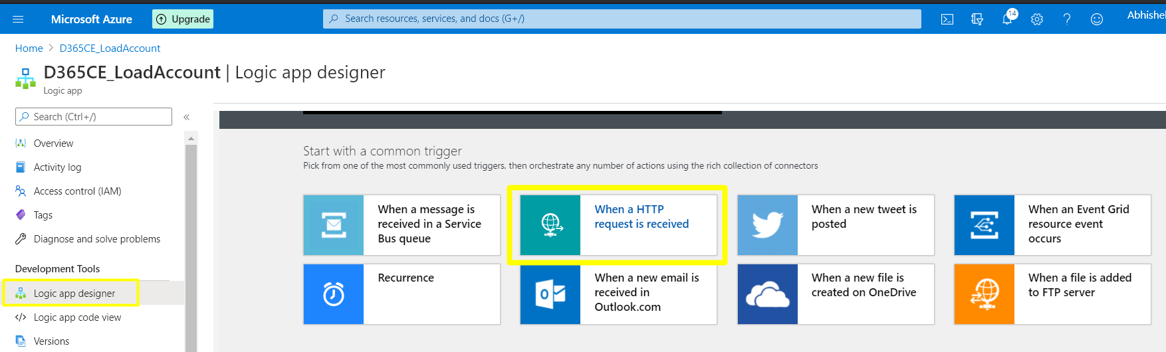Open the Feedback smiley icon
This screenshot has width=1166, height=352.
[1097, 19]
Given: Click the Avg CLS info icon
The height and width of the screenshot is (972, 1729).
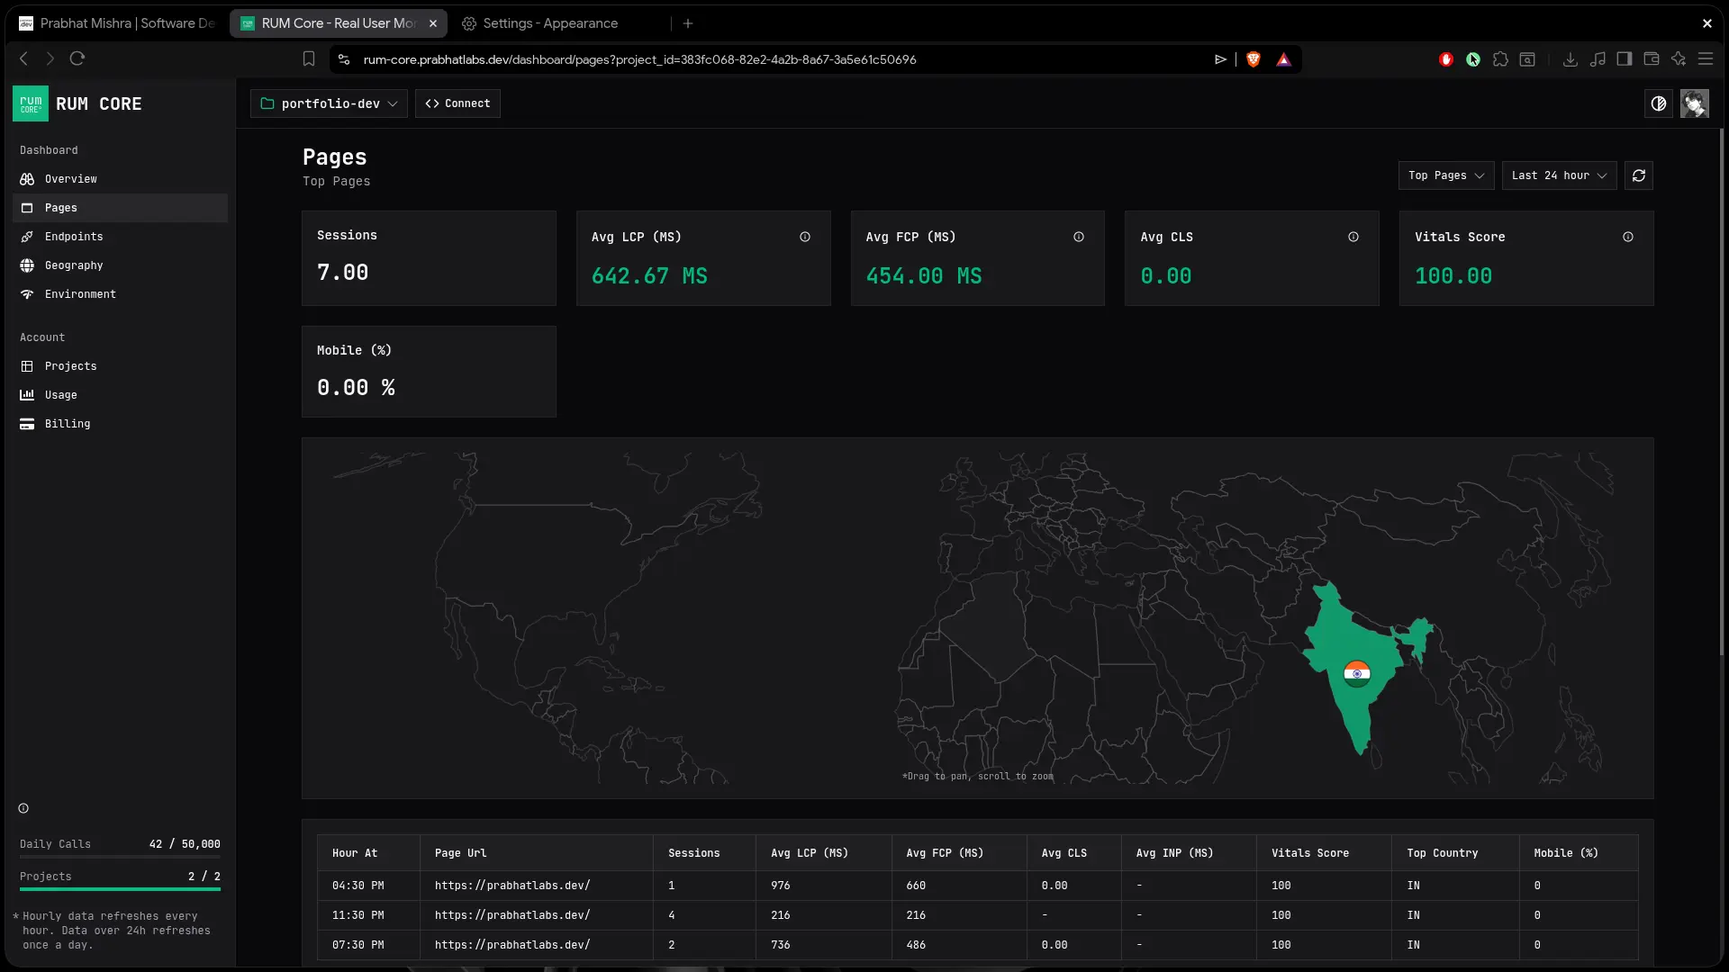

**Requirement**
Transcribe every line from the one with "Given: Click the Avg CLS info icon" to the last line of the records above, exactly, excluding pictures.

**Answer space**
Given: Click the Avg CLS info icon
The height and width of the screenshot is (972, 1729).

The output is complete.